Towards a Theory of Connectivism – Learning Principles Part 1

You may treat my ATM metaphor as follows:

ATM – denotes Computers – hardware/software, etc any internet, ICT, Learning Management Systems (LMS), Search Engines, Web 2.0 tools – blogs, social networking tools: Youtube, Myspace, wiki, Ning, Delicious, Twitter & Tweeter, FB, and many others emergent technologies or tools like Cloud computing, Mobiles, (non-human appliances).
Money – denotes the resources resided on the internet or social networks (or even our own networks (brain?, conceptual networks?) if there are connections and interactions of these networks)- information, links, articles, extracts, aggregates of “knowledge” or any artifacts – on-line or hard copy of books, e-portfolios etc.  So fake money could include fake information, incorrect information or spam.
However, you could also use abstract concept of these like virtual ATM, virtual money (such as internet banking) to represent the concepts behind learning – the immersive virtual learning ecology and SL with Linden as the Money etc.. This could be linked to all the learning concepts as introduced by Stephen Downes – where learning is ontology, non-propositional, emergent, and a continuous process that DOES NOT MEAN the acquistion of knowledge BUT merely as a networking process….which to me would be another way of looking into learning, from a more CONNECTIVIST and philosophical point of view.
Would this be a “connectivist” approach towards connectivism where all different approaches (all the metaphors suggested as per the posts, including Roy, Ulop, Frances (ANT), and many others from Instructivist, Cognitivist, Constructivist, Connectionist approaches and those of Stephen and Georges’ Connectivism principles are connected and interacted to reveal an emergent pattern of knowledge and learning? I don’t know!
Though there may be a lot of uncommon or “seemingly conflicting” views amongst them, I could see a lot of common grounds connecting them together, just like the metaphor of the digestion system in our human body.

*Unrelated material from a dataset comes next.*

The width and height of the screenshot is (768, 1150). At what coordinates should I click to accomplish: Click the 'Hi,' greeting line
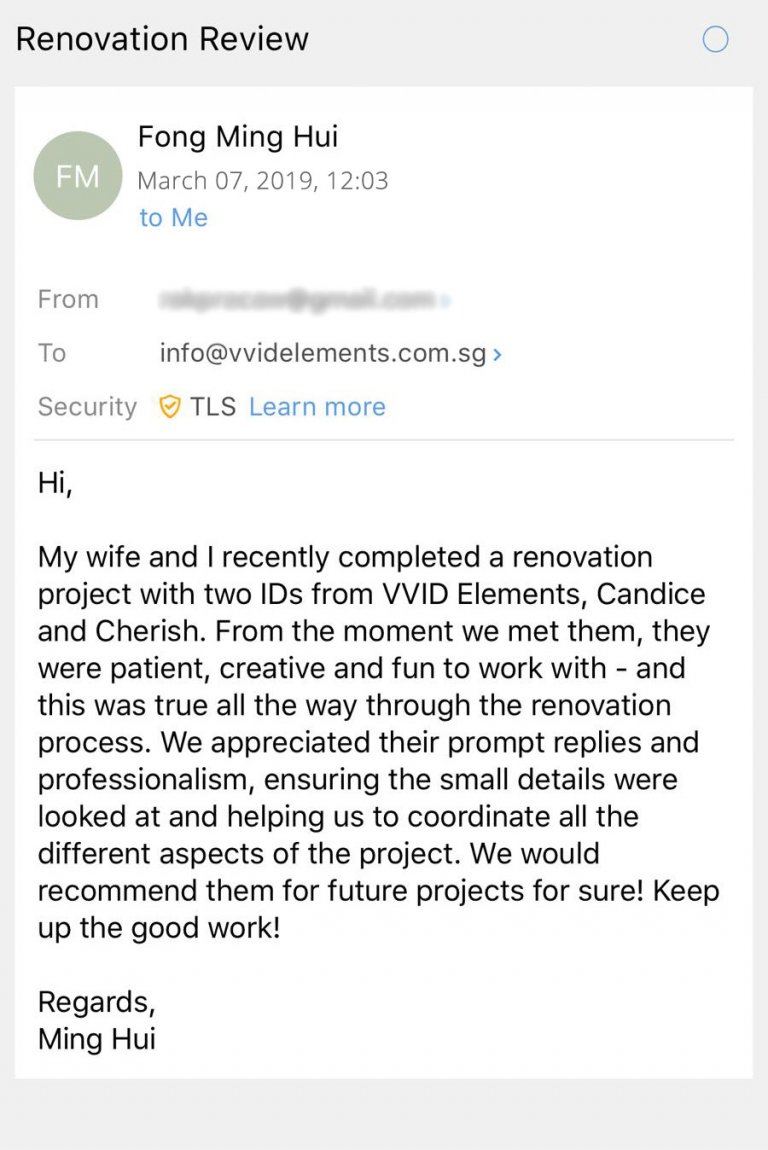click(x=56, y=483)
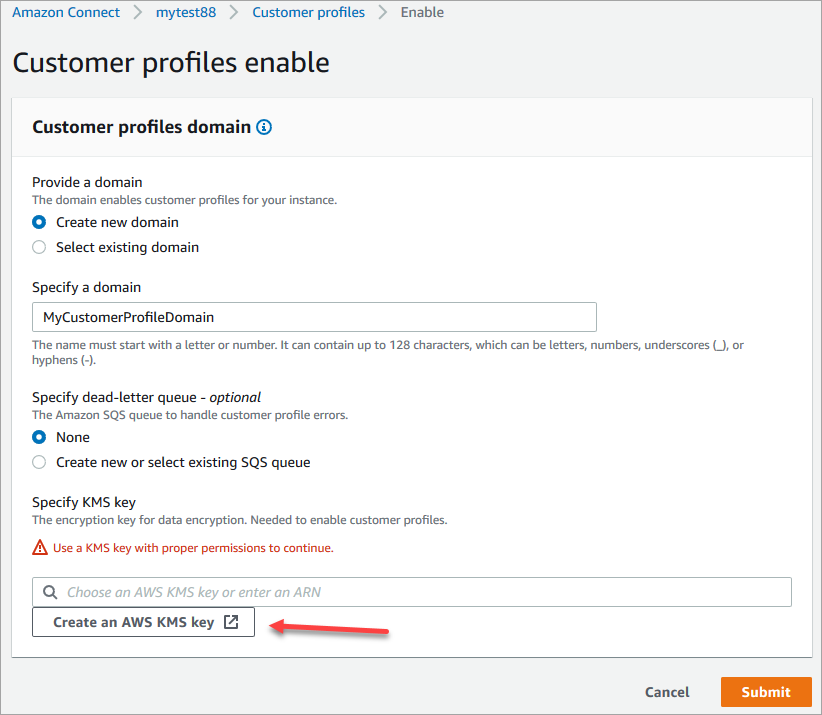822x715 pixels.
Task: Click the search magnifier in the KMS key field
Action: click(x=50, y=592)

Towards a Theory of Connectivism – Learning Principles

This is my response to Ulop and Roy on our Community Network on Connectivism:

Great that we have come to some common themes on learning.
I think it’s imperative to distinguish human learning from the learning “that may reside with non-human appliances”.
An example is when you go to ATM to get money. The ATM has “learnt” how to issue the correct amount of money you have keyed in and issue you with the money with receipt. So the ATM processes your order based on an algorithm and a process run by the machine and computer, and that is taught by human. Such processing of money for you is similar to concepts adopted by artificial intelligence. Now, what happens if someone put fake money into the ATM. So you will also receive those fake money when you use those ATM. For the ATM, it has “learnt” to give you the money you have requested, but it hasn’t learnt to check if the money stored was fake or not. So, if you receive the fake money, it isn’t the “fault of the ATM” and the ATM is 100% accurate in learning and “highly intelligent” in accordance to our human initial design.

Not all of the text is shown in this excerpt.